(TUJUAN LATIHAN):
1. Kembalikan apa adanya baris-baris catatan mulai dari awal catatan sampai baris yang memuat "Select High Heel", kedua batas itu ikut disertakan.
2. Sambung teks tentang Ketuhanan menurut Jawa Kuno mulai dari kalimat terakhir yang ada.

(POTONGAN DOKUMEN):
'''
Minggu, 23 Juni 2019

KETUHANAN MENURUT JAWA

KETUHANAN MENURUT JAWA KUNO.

Kali ini kita akan mengenal pengajaran Śiwa Buddha. Agama yang dianut masyarakat Jawa masa Majapahit dan yang lebih tua. Agama ini merupakan gabungan dari agama Śiwa, agama Buddha dan agama asli leluhur Jawa yang disebut agama Jawadīpa. Ketika kita menyebut Śiwa Buddha itu artinya merujuk pada tiga ajaran yang melebur jadi satu yaitu agama Śiwa, Buddha dan Jawadīpa. Kini kita akan membahas tentang Ketuhanan menurut orang Jawa Kuno.

Sebelum membahas tentang Ketuhanan, ada baiknya diketahui dahulu tentang Hakekat Kesadaran dan Ketidak Sadaran atau Cetana dan Acetana.

• Cetana berarti Sumber Kesadaran. Apa pun yang memiliki Kesadaran bisa dikatakan memiliki Cetana. Dan Kesadaran senantiasa melekat pada makhluk yang memiliki kehidupan. Dengan demikian, Cetana tiada dapat dipisahkan dari hidup.

• Acetana berarti Sumber Ketidaksadaran. Apa pun yang memiliki Ketidaksadaran bisa dikatakan memiliki Acetana. Ketidaksadaran senatiasa melekat kepada benda mati atau kepada makhluk hidup yang kehilangan kesadarannya. Kesadaran sendiri bisa dibedakan menjadi dua hal, yaitu: Kesadaran-Jaga (awareness), yaitu kesadaran mengetahui ruang dan waktu, dan Kesadaran-Kepahaman (conciousness), yaitu kesadaran karena mendapatkan pemahaman. Benda mati jelas tidak memiliki Kesadaran-Jaga sekaligus Kesadaran-Kepahaman, namun makhluk hidup akan senantiasa memiliki Kesadaran-Jaga namun belum tentu memiliki Kesadaran-Kepahaman. Acetana sediri bisa disebut sebagai Māyā. Māyā berarti Ilusi, sesuatu yang menangkupi kesadaran makhluk hidup sehingga ia tidak mengetahui lagi hakikat diri sejatinya.

 Sumber Kesadaran atau Cetana terdiri dari tiga keberadaan. Perinciannya sebagaimana berikut ini:

1.  Sanghyang Paramaśiwa (Kemuliaan Yang Tertinggi)
'''
(DATA LATIHAN):
'''
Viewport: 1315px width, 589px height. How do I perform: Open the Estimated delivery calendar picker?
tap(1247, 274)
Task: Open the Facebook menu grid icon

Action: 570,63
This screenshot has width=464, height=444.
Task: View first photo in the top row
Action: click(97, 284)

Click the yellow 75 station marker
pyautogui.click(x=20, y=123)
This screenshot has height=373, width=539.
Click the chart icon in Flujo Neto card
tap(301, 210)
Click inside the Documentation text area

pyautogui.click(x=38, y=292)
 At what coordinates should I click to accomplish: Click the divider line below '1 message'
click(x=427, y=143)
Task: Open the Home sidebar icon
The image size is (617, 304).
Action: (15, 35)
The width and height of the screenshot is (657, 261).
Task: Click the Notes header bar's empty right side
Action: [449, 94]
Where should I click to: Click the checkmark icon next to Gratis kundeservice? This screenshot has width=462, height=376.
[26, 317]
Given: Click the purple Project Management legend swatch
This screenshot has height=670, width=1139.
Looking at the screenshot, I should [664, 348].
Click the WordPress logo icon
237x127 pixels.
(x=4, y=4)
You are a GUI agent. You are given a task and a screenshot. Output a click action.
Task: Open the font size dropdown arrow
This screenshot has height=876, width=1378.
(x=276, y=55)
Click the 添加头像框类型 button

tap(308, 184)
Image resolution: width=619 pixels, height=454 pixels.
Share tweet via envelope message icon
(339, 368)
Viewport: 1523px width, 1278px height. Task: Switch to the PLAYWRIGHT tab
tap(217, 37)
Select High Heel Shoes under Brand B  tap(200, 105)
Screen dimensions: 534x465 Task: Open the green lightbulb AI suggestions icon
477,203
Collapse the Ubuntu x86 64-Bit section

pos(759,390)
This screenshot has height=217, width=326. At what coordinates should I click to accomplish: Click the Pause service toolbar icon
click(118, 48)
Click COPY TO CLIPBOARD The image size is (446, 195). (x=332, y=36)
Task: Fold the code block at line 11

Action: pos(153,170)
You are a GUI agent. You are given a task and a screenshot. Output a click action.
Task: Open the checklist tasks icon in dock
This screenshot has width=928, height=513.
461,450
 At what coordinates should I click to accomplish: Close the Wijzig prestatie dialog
'''
(JAWABAN):
1.
Viewport: 1315px width, 589px height. How do I perform: Open the Estimated delivery calendar picker?
tap(1247, 274)
Task: Open the Facebook menu grid icon

Action: 570,63
This screenshot has width=464, height=444.
Task: View first photo in the top row
Action: click(97, 284)

Click the yellow 75 station marker
pyautogui.click(x=20, y=123)
This screenshot has height=373, width=539.
Click the chart icon in Flujo Neto card
tap(301, 210)
Click inside the Documentation text area

pyautogui.click(x=38, y=292)
 At what coordinates should I click to accomplish: Click the divider line below '1 message'
click(x=427, y=143)
Task: Open the Home sidebar icon
The image size is (617, 304).
Action: (15, 35)
The width and height of the screenshot is (657, 261).
Task: Click the Notes header bar's empty right side
Action: [449, 94]
Where should I click to: Click the checkmark icon next to Gratis kundeservice? This screenshot has width=462, height=376.
[26, 317]
Given: Click the purple Project Management legend swatch
This screenshot has height=670, width=1139.
Looking at the screenshot, I should [664, 348].
Click the WordPress logo icon
237x127 pixels.
(x=4, y=4)
You are a GUI agent. You are given a task and a screenshot. Output a click action.
Task: Open the font size dropdown arrow
This screenshot has height=876, width=1378.
(x=276, y=55)
Click the 添加头像框类型 button

tap(308, 184)
Image resolution: width=619 pixels, height=454 pixels.
Share tweet via envelope message icon
(339, 368)
Viewport: 1523px width, 1278px height. Task: Switch to the PLAYWRIGHT tab
tap(217, 37)
Select High Heel Shoes under Brand B  tap(200, 105)

2.
Sanghyang Paramaśiwa adalah Sumber Segala Sumber. Sanghyang Paramaśiwa adalah asal dan tujuan seluruh makhluk, baik yang memiliki kesadaran maupun yang tidak memiliki kesadaran. Sanghyang  Paramaśiwa melampaui segalanya sekaligus segalanya. Dia kerap disebut dengan nama Tuhan. Sesuatu yang tidak tergambarkan oleh apa pun. Sesuatu yang tidak bisa diwacanakan dengan apa pun. Tiada beraktivitas, tiada terguncang, tiada bergerak, tiada mengalir, tanpa asal-usul, tanpa tujuan, tanpa awal, tanpa akhir, senantiasa berkeadaan tetap, tanpa gerakan, diam dan abadi. Seluruh semesta terliputi oleh-Nya. Dipenuhi, diliputi, disangga secara total Sapta Bhuwana oleh-Nya. Sapta Bhuwana adalah tujuh alam atas. Sapta Pātāla pun diliputi oleh-Nya. Sapta Pātāla adalah tujuh alam bawah.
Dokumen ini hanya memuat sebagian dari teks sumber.